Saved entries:
---
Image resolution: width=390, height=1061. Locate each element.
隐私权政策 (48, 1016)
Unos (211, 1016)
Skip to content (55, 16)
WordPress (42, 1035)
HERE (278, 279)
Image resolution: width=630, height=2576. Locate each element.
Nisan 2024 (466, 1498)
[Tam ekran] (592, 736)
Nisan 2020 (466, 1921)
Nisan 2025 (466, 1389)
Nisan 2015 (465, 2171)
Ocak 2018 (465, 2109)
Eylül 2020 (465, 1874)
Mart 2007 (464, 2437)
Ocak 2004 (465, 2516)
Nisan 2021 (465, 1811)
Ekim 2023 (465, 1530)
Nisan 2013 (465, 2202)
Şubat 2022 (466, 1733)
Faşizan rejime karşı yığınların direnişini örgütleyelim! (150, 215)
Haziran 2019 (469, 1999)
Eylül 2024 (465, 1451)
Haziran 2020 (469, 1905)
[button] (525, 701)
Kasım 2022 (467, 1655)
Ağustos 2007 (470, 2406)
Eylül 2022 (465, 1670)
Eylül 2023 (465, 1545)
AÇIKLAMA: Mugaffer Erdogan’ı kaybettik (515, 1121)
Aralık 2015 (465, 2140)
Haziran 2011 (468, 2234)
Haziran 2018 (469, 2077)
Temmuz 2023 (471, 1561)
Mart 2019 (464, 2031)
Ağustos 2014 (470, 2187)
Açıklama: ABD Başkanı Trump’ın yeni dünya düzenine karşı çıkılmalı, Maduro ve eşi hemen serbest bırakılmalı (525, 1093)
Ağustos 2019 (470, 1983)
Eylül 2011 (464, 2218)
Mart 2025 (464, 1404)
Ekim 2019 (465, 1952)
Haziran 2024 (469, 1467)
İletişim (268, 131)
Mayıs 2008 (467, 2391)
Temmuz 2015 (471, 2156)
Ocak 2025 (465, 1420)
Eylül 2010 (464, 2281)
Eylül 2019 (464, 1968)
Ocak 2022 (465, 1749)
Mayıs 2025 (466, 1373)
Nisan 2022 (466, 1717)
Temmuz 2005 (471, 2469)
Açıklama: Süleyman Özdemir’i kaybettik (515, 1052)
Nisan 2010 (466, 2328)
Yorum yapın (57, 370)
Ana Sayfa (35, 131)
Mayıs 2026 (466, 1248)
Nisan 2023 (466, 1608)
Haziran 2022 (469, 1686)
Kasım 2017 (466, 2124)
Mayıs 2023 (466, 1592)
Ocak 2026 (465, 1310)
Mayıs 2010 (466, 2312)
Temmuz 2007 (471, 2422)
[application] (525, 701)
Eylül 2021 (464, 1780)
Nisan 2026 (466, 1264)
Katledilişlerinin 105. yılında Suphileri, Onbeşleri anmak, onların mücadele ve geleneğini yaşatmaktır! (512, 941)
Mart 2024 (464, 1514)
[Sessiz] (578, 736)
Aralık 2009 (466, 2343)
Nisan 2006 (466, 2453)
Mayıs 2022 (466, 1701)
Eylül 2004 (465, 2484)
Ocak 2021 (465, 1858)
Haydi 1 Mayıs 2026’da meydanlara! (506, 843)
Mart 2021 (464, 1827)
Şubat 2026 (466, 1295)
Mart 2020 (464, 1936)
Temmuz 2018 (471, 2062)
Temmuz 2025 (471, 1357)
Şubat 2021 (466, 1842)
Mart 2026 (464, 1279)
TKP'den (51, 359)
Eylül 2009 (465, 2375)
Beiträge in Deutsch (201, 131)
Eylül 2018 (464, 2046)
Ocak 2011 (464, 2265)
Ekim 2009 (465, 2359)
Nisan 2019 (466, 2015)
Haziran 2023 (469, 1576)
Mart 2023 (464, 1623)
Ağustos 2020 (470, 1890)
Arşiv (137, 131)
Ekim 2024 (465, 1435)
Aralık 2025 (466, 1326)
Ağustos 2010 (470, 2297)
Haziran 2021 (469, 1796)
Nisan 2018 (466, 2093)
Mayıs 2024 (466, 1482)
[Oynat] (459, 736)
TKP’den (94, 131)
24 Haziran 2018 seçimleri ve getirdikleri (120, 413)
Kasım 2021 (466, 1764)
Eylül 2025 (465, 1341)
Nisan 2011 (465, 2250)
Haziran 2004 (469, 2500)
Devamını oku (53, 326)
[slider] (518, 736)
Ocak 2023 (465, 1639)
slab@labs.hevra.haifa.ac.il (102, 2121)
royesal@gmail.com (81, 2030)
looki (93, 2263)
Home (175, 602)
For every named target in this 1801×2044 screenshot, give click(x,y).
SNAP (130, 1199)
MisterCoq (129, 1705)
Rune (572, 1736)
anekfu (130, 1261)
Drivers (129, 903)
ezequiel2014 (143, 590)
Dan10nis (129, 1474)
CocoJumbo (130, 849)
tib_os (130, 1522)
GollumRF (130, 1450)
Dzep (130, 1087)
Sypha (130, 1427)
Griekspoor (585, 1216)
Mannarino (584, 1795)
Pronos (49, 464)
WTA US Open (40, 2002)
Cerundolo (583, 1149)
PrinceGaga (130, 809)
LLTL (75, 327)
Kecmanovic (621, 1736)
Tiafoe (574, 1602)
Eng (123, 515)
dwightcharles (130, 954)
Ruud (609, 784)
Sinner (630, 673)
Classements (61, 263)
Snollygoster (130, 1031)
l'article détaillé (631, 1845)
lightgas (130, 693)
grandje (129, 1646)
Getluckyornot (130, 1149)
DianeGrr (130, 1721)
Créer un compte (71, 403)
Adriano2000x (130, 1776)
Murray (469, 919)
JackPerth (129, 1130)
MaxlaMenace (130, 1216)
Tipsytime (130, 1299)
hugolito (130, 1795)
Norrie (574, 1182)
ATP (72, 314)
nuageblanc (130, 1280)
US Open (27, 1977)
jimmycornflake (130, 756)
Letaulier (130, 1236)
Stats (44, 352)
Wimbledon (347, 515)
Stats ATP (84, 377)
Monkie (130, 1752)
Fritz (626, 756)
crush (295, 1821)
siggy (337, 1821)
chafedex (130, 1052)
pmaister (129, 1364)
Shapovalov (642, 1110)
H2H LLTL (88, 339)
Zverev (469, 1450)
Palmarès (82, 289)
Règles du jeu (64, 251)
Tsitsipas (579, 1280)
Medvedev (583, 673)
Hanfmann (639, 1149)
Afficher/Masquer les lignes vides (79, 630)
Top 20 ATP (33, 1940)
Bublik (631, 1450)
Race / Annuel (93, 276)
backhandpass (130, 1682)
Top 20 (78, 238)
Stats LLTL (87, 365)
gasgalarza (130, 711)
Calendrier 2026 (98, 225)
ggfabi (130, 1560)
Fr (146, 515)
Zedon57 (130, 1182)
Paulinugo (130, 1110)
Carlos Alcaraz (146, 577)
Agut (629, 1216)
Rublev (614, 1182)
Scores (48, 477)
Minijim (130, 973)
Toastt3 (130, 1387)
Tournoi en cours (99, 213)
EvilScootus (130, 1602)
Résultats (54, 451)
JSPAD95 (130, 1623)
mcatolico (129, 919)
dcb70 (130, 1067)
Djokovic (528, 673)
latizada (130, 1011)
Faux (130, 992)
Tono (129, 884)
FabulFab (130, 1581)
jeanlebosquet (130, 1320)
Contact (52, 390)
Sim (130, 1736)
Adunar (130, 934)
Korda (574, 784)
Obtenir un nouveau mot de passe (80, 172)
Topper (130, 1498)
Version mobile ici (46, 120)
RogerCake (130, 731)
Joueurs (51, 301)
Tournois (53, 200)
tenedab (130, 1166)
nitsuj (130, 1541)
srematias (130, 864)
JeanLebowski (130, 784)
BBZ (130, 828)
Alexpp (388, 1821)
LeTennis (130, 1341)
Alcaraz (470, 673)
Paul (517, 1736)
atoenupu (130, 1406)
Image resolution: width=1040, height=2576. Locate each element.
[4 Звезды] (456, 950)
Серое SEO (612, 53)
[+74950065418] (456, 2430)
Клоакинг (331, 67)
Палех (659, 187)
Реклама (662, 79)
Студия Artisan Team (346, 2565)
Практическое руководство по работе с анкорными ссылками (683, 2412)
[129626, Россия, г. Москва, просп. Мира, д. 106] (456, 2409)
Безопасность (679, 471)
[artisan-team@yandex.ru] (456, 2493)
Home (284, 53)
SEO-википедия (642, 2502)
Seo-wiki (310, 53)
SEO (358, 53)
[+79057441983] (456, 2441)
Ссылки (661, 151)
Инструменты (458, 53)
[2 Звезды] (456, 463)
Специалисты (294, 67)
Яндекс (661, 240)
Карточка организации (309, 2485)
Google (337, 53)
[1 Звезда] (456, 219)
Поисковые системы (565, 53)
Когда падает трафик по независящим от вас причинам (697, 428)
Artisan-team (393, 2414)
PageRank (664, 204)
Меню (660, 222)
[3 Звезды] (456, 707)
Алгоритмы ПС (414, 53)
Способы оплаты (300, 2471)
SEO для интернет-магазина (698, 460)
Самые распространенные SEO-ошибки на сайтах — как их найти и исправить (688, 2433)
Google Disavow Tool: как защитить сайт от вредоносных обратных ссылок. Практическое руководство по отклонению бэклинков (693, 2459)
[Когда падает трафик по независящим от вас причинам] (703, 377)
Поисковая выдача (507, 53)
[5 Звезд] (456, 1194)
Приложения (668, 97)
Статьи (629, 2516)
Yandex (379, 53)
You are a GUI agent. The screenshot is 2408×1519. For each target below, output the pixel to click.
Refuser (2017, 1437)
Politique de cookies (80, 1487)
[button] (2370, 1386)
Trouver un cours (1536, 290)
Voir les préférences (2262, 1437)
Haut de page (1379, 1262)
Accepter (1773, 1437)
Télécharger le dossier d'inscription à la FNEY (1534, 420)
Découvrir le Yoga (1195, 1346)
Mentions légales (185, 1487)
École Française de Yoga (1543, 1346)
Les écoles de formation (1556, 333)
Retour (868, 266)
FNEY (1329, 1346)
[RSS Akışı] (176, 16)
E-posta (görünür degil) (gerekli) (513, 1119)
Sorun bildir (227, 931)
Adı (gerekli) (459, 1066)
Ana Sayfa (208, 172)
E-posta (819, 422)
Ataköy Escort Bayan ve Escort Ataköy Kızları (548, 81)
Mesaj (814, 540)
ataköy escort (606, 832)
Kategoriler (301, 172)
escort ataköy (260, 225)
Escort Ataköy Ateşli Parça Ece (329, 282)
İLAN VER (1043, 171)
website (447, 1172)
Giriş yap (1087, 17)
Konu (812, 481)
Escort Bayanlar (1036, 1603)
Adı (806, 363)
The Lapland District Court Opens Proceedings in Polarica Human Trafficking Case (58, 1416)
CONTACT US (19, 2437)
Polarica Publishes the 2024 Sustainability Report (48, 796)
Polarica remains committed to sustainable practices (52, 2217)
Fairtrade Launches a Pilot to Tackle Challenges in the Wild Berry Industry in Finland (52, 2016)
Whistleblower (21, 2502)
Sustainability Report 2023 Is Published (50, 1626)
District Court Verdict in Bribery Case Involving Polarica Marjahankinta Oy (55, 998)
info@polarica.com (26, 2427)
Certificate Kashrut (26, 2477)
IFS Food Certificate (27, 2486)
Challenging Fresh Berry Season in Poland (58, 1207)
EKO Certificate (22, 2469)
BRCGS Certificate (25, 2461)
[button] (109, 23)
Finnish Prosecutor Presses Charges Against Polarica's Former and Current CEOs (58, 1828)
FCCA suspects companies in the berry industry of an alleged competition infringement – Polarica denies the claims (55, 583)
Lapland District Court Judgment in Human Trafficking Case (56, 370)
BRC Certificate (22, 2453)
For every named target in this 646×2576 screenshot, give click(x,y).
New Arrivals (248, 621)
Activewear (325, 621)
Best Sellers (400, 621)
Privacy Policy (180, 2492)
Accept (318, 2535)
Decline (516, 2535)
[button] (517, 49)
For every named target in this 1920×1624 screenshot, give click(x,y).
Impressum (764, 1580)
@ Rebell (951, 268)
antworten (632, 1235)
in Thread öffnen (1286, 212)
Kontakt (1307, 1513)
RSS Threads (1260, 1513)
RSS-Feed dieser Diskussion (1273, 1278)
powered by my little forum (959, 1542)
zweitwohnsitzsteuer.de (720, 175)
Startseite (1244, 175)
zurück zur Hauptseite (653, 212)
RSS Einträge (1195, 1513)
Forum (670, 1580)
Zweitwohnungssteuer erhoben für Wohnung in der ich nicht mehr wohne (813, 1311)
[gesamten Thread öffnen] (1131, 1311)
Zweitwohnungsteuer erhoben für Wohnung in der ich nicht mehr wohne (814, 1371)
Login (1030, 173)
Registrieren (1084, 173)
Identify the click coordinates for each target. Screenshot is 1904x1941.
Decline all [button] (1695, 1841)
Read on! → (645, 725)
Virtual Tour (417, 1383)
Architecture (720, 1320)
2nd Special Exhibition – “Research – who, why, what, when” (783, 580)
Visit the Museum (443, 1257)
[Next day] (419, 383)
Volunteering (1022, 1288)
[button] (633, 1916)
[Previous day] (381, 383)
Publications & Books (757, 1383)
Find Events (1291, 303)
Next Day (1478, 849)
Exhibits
---
• [REQUIRED ACTION]: From the entries above, restate word for word the lines from the line containing "Polarica Publishes the" to the line containing "antworten (632, 1235)", both ends included, and nothing more.

• [RESPONSE BOX]:
Polarica Publishes the 2024 Sustainability Report (48, 796)
Polarica remains committed to sustainable practices (52, 2217)
Fairtrade Launches a Pilot to Tackle Challenges in the Wild Berry Industry in Finland (52, 2016)
Whistleblower (21, 2502)
Sustainability Report 2023 Is Published (50, 1626)
District Court Verdict in Bribery Case Involving Polarica Marjahankinta Oy (55, 998)
info@polarica.com (26, 2427)
Certificate Kashrut (26, 2477)
IFS Food Certificate (27, 2486)
Challenging Fresh Berry Season in Poland (58, 1207)
EKO Certificate (22, 2469)
BRCGS Certificate (25, 2461)
[button] (109, 23)
Finnish Prosecutor Presses Charges Against Polarica's Former and Current CEOs (58, 1828)
FCCA suspects companies in the berry industry of an alleged competition infringement – Polarica denies the claims (55, 583)
Lapland District Court Judgment in Human Trafficking Case (56, 370)
BRC Certificate (22, 2453)
For every named target in this 646×2576 screenshot, give click(x,y).
New Arrivals (248, 621)
Activewear (325, 621)
Best Sellers (400, 621)
Privacy Policy (180, 2492)
Accept (318, 2535)
Decline (516, 2535)
[button] (517, 49)
For every named target in this 1920×1624 screenshot, give click(x,y).
Impressum (764, 1580)
@ Rebell (951, 268)
antworten (632, 1235)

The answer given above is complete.